[START OF EXTRACT TO READ]

Web Scraping with Electron

Dylan Frankland

December 23rd, 2016

Web scraping is a necessary evil that takes unordered information from the Web and transforms it into something that can be used programmatically. The first big use of this was indexing websites for use in search engines like Google. Whether you like it or not, there will likely be a time in your life, career, academia, or personal projects where you will need to pull information that has no API or easy way to digest programatically. The simplest way to accomplish this is to do something along the lines of a curl request and then RegEx for the necessary information. That has been what the standard procedure for much of the history of web scraping until the single-page application came along. With the advent of Ajax, JavaScript became the mainstay of the Web and prevented much of it from being scraped with traditional methods such as curl that could only get static server rendered content. This is where Electron truly comes into play because it is a full-fledged browser but can be run programmatically.

Electron's Advantages

Electron goes beyond the abilities of other programmatic browser solutions: PhantomJS, SlimerJS, or Selenium. This is because Electron is more than just a headless browser or automation framework. PhantomJS (and by extension SlimerJS), run headlessly only preventing most debugging and because they have their own JavaScript engines, they are not 100% compatible with node and npm. Selenium, used for automating other browsers, can be a bit of a pain to set up because it requires setting up a central server and separately installing a browser you would like to scrape with. On the other hand, Electron can do all the above and more which makes it much easier to setup, run, and debug as you start to create your scraper.

[END OF EXTRACT TO READ]
[START OF DATA PROVIDED]

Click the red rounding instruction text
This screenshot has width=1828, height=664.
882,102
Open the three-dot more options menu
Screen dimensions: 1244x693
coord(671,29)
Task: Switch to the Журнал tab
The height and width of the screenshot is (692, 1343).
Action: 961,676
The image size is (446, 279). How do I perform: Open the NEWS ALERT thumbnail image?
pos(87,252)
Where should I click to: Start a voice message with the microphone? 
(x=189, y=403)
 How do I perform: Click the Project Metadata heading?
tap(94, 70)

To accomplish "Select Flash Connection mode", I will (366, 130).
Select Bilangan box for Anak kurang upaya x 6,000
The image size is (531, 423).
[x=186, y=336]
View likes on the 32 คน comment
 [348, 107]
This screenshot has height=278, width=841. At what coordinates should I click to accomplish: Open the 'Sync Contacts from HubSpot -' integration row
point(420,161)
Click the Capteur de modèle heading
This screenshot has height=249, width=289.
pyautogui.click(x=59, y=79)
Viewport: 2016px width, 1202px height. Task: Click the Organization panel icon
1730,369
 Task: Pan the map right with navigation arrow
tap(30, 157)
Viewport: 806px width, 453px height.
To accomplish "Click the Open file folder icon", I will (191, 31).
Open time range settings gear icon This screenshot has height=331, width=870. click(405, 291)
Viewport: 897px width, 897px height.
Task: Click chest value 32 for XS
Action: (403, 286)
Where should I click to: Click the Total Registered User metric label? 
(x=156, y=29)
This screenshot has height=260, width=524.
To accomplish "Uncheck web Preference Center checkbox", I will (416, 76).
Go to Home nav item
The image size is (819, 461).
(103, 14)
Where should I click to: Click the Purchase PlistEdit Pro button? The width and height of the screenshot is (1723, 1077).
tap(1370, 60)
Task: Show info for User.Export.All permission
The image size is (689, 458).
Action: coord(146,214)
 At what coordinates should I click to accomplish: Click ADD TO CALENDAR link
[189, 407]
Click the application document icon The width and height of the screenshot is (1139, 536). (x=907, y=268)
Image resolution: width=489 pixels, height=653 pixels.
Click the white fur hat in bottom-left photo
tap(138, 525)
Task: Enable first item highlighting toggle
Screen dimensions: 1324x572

[END OF DATA PROVIDED]

## TO BE DONE
Answer these about the web scraping article above:
(a) What was the first big use of web scraping?
(b) Which three programmatic browser solutions does Electron go beyond?
(c) What makes Selenium a pain to set up?

## THE COMPLETED TASK
(a) Indexing websites for use in search engines like Google.
(b) PhantomJS, SlimerJS, and Selenium.
(c) It requires setting up a central server and separately installing a browser to scrape with.